* WORK INSTRUCTION:
Your copy should begin at the line containing "Select the fourth black cover thumbnail" and end at the last line of the records; transcribe those lines exactly and leave out every picture.

↓↓↓

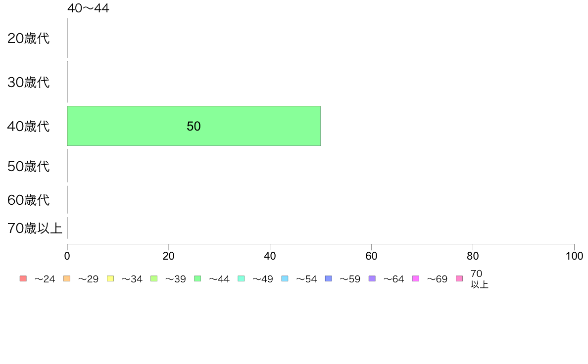Screen dimensions: 588x364
Task: Click the pink 70以上 legend swatch
Action: pos(459,278)
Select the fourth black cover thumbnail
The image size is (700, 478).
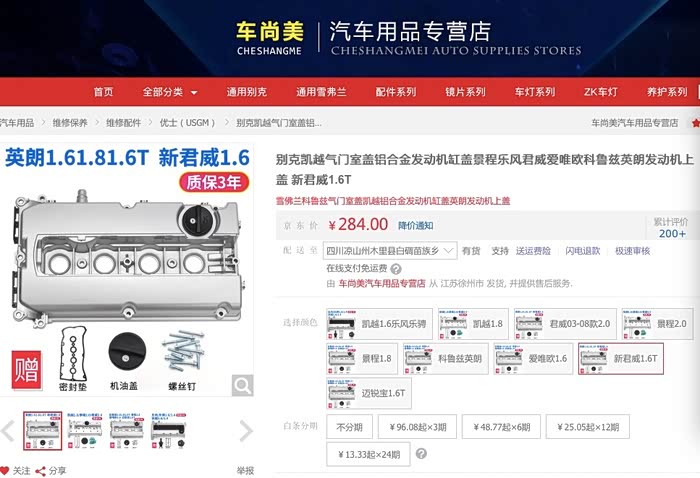pos(168,431)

↑↑↑

* OUTPUT:
Select the fourth black cover thumbnail
The image size is (700, 478).
pos(168,431)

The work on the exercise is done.